** BEGIN QUOTED PASSAGE **
The World Rally Championship (WRC) is a rallying series administrated by Fédération Internationale de l'Automobile (FIA), motorsport's world governing body. The series currently consists of 13 three-day events driven on surfaces that range from gravel and tarmac to snow and ice. Each rally is split into 15–25 special stages, which are run against the clock on closed roads. The WRC was formed from well-known and popular international rallies, most of which had previously been part of the European Rally Championship and/or the International Championship for Manufacturers; the series was first contested in 1973. The drivers' championship was first awarded in 1977 and 1978 as an FIA Cup for Drivers title, to Sandro Munari and Markku Alén, respectively. The first official world champion in rallying was Björn Waldegård in 1979.

Each season normally consists of 12 to 16 rallies driven on surfaces ranging from gravel and tarmac to snow and ice. Points from these events are calculated towards the drivers', co-drivers' and manufacturers' world championships. The driver's championship and manufacturer's championship are separate championships, but are based on the same point system. In the current points system, points are awarded at the end of each rally to the top ten WRC (overall) drivers that qualify as follows: 25, 18, 15, 12, 10, 8, 6, 4, 2, 1. In addition to those points, from 2011 each event holds 1 special stage, the Power Stage, in which drivers and co-drivers can score extra points – currently awarded to five fastest drivers (5, 4, 3, 2, 1).
** END QUOTED PASSAGE **
** BEGIN INFORMATION GIVEN **
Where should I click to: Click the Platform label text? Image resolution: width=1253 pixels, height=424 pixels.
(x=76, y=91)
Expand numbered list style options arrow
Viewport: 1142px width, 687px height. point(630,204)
** END INFORMATION GIVEN **
** BEGIN INFORMATION GIVEN **
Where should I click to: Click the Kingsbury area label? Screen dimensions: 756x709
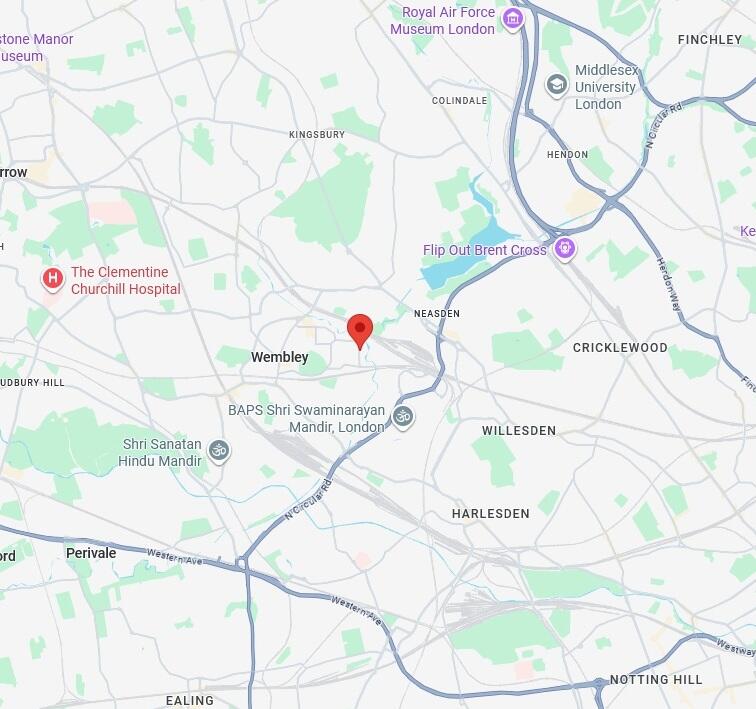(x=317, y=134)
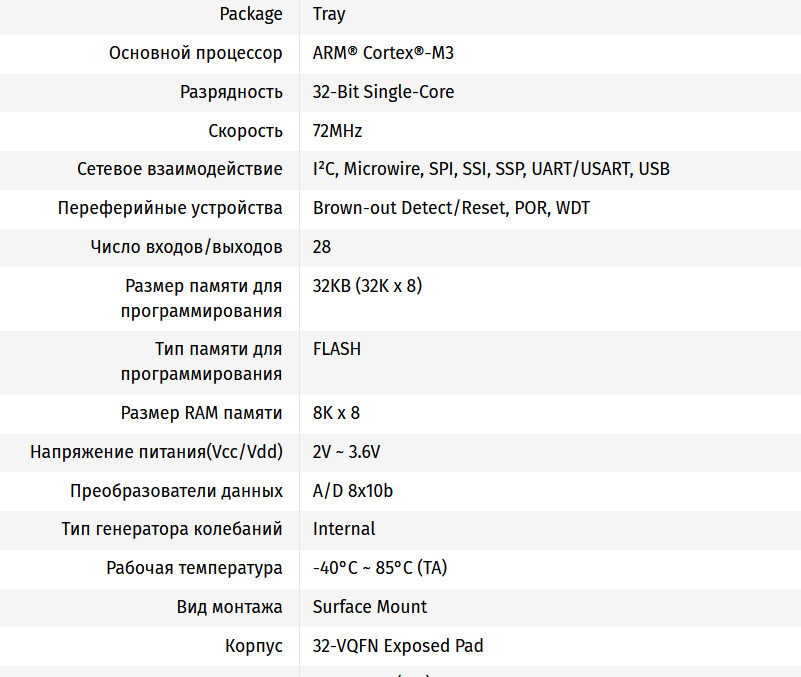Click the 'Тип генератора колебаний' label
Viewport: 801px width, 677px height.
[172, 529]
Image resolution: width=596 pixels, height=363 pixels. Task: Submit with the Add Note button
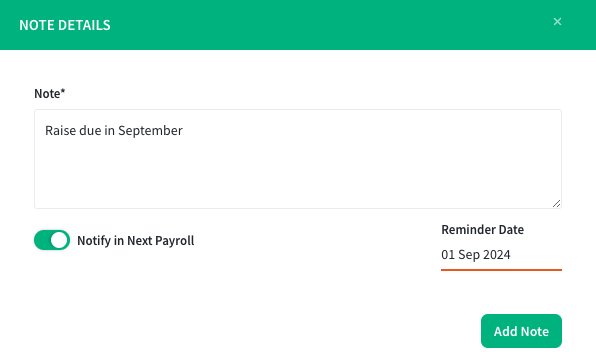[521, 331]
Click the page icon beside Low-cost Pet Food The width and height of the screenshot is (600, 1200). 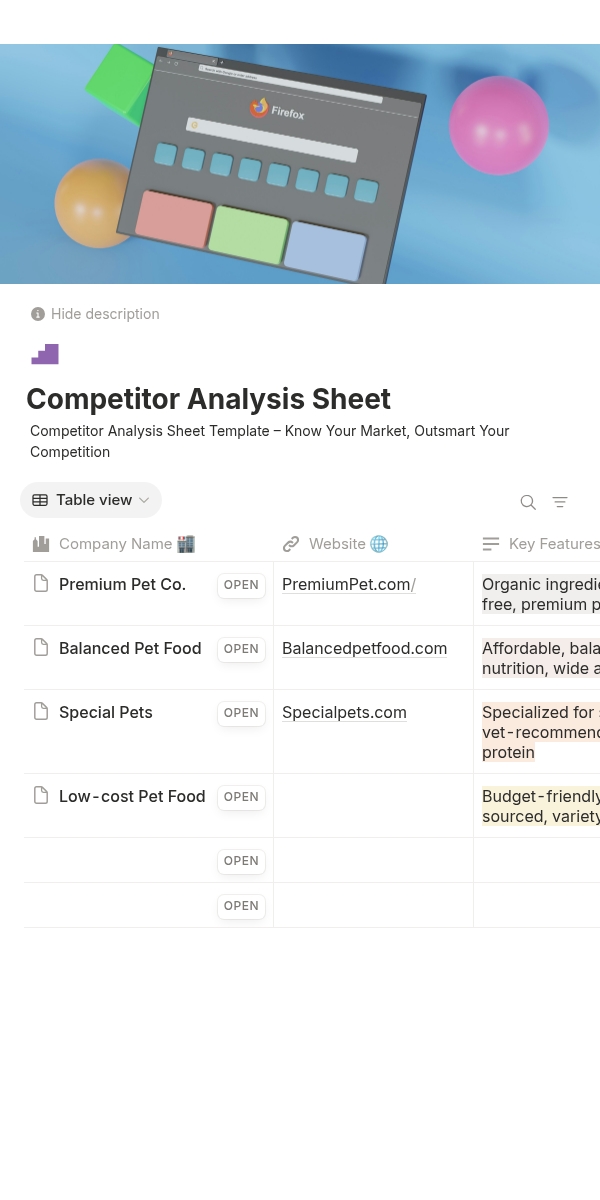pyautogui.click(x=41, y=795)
** END INFORMATION GIVEN **
### WHAT THE TASK ASKS
State whether each statement agrees with the World Rally Championship passage, answering yes or no and quoting the deciding words of the passage exactly: (a) The series was first contested in 1973. (b) Markku Alén was the first official world champion in rallying. (c) Power Stage points currently go to the ten fastest drivers. Rely only on the World Rally Championship passage, not on the items.

### ANSWER FOR THE TASK
(a) Yes: "the series was first contested in 1973"
(b) No: "The first official world champion in rallying was Björn Waldegård in 1979."
(c) No: "currently awarded to five fastest drivers (5, 4, 3, 2, 1)"